Friday, March 20, 2015

Back to Beaconsfield

Yesterday, I spent the day at Beaconsfield Middle School. I had not been there since the last day of my Grade Six year in 1968.I don't remember a lot about being there in Grade six. The inside of the building didn't look familiar to me at all. Outside, the playground and the surrounding streets leading down to the water brought back memories. I remember the smell of the pulp mill that we smelled daily as we thronged onto the playground each morning waiting to enter the building. I remember too how much I did not want to be there. I had left all my friends , my school and the house I loved in Fredericton. I felt like I was in exile on the west side of Saint John.
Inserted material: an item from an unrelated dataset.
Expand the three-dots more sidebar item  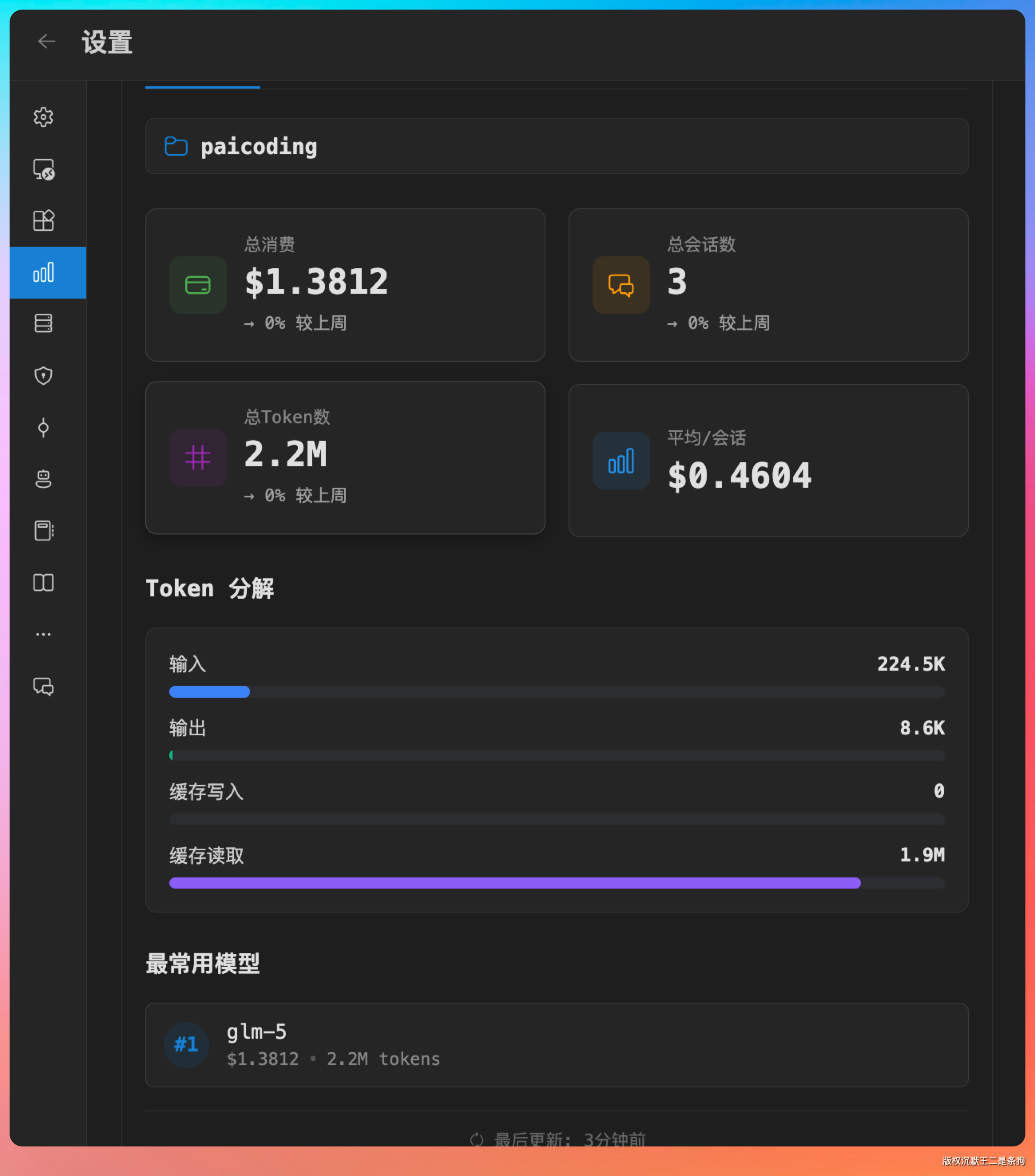coord(44,634)
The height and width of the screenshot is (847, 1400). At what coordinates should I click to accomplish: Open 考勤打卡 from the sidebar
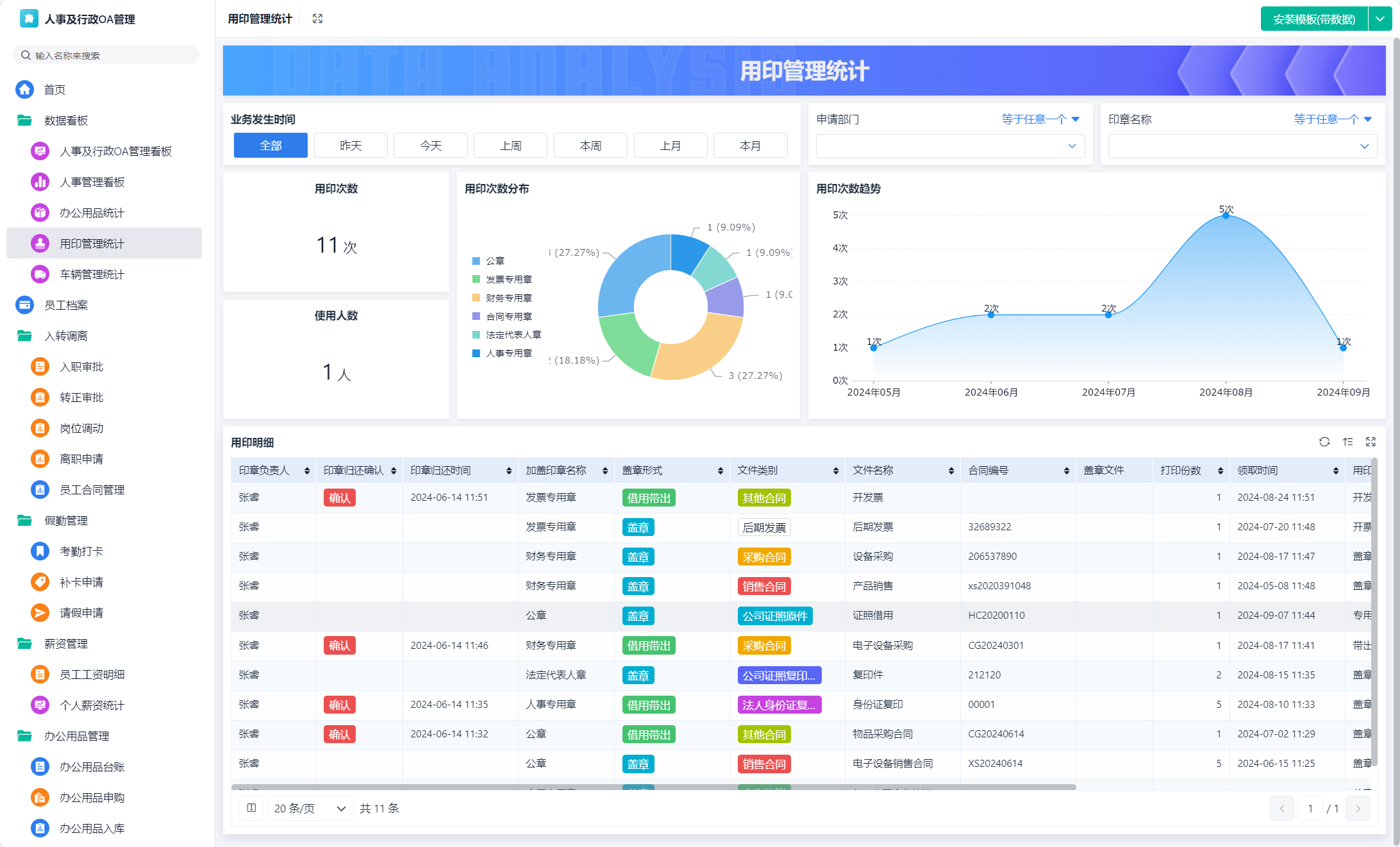81,551
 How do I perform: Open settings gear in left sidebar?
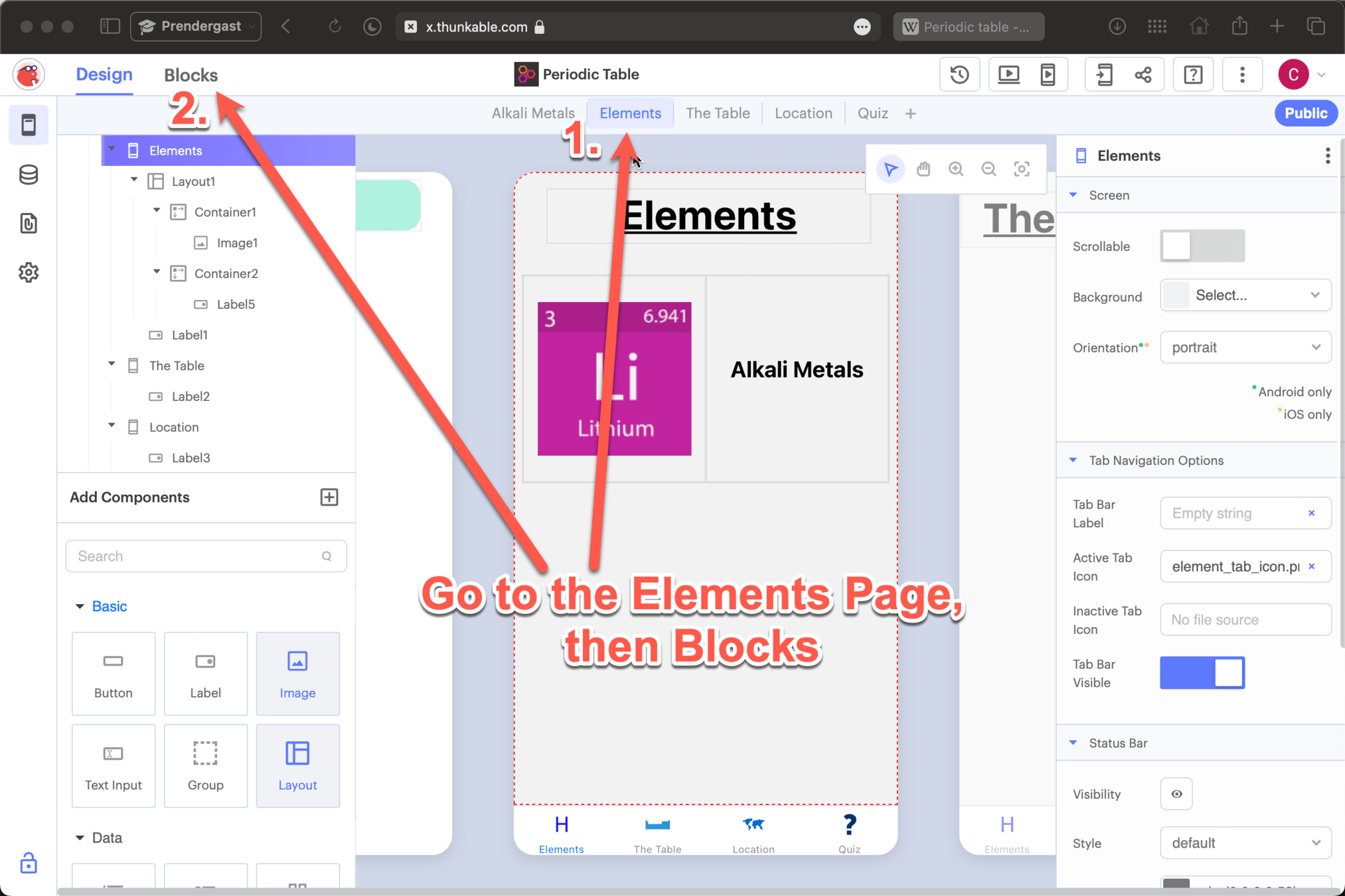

I do remember though that it was there in the back porch of a downstairs flat on City Line that the deep desire to be a teacher presented itself. Possibly the desire to be a mother and a writer was forming there as well. Yesterday, a girl asked me if I thought a would be a writer if Zac had not died. What a heavy 'what if' question. Life is so loaded with that question. What if we hadn't moved to the west side ?, what if we hadn't moved to the Kingston Peninsula ?, what if ?, what if ?, what if? I tried my best to answer that question, a question that I so often ask myself. When I hold 'The Year Mrs Montague Cried' and feel such gratitude for where the success of that book has taken me I can not help but feel the deep sorrow of the very existence of it. How can we ever trace all the what ifs of our lives? The 'it is what it is' of our lives is really the best we can do. So my 'it is what it is' took me back to Beaconsfield School yesterday. I spent a full day talking , reading, responding and answering questions from a great bunch of eager kids. Lily, the most enthusiastic and vocal student of the day was beside herself when her mom came and bought her all four of my books. Her EA has been reading Ten Thousand Truths to her and as I talked she vocalized her excitement . I read the class the last two chapters and she hung off every word. That was so much fun for me. Thank you Lily! Thank you to all the students , teachers, EA's and especially to Mrs. McFadden for inviting me and introducing Beaconsfield Middle School to a writer who used to walk their halls.